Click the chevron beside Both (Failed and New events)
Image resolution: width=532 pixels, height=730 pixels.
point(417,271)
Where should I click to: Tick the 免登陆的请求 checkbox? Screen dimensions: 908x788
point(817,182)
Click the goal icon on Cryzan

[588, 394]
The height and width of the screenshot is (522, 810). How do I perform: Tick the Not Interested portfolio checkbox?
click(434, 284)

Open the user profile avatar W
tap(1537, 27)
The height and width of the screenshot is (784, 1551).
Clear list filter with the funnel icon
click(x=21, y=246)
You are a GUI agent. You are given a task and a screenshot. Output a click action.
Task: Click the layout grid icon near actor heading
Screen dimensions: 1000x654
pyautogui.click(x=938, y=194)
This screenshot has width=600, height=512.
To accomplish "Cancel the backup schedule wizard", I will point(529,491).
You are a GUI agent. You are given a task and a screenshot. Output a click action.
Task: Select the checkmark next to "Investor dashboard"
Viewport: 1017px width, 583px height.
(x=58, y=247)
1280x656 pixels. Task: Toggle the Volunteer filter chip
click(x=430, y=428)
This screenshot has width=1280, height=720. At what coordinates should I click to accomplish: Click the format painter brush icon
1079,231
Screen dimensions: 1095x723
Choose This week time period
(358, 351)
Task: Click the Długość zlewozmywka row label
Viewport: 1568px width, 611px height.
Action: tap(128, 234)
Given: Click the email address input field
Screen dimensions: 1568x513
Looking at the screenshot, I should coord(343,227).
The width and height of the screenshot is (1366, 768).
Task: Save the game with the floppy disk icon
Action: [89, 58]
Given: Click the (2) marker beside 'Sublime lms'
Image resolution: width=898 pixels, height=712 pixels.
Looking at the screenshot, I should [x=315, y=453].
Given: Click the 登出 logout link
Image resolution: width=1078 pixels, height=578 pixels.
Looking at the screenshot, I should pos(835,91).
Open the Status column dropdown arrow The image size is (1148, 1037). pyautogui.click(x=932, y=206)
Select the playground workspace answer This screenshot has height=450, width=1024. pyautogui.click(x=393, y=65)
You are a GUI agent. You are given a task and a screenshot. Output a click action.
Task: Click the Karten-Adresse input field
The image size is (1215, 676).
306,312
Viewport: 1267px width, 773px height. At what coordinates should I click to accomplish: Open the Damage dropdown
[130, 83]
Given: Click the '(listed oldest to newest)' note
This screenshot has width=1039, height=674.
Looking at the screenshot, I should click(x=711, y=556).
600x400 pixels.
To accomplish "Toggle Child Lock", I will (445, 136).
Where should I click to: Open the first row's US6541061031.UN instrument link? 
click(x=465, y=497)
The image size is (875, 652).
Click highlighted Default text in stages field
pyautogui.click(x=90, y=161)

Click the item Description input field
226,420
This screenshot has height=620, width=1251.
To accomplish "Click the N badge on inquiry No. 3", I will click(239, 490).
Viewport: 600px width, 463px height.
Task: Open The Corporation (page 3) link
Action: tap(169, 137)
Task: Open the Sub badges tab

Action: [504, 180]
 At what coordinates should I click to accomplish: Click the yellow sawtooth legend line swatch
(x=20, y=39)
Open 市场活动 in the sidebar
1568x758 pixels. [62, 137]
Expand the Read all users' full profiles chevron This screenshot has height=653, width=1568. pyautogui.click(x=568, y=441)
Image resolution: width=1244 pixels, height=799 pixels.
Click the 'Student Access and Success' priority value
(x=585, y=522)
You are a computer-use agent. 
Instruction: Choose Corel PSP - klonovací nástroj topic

------------------------------------------------------------

Requirement -> Since only part of the listing is wanted, copy exactly the lines from the one holding "Given: Click the '(listed" to the one holding "Image resolution: width=1244", both included.

Answer box ->
Given: Click the '(listed oldest to newest)' note
This screenshot has width=1039, height=674.
Looking at the screenshot, I should click(x=711, y=556).
600x400 pixels.
To accomplish "Toggle Child Lock", I will (445, 136).
Where should I click to: Open the first row's US6541061031.UN instrument link? 
click(x=465, y=497)
The image size is (875, 652).
Click highlighted Default text in stages field
pyautogui.click(x=90, y=161)

Click the item Description input field
226,420
This screenshot has height=620, width=1251.
To accomplish "Click the N badge on inquiry No. 3", I will click(239, 490).
Viewport: 600px width, 463px height.
Task: Open The Corporation (page 3) link
Action: tap(169, 137)
Task: Open the Sub badges tab

Action: [504, 180]
 At what coordinates should I click to accomplish: Click the yellow sawtooth legend line swatch
(x=20, y=39)
Open 市场活动 in the sidebar
1568x758 pixels. [62, 137]
Expand the Read all users' full profiles chevron This screenshot has height=653, width=1568. pyautogui.click(x=568, y=441)
Image resolution: width=1244 pixels, height=799 pixels.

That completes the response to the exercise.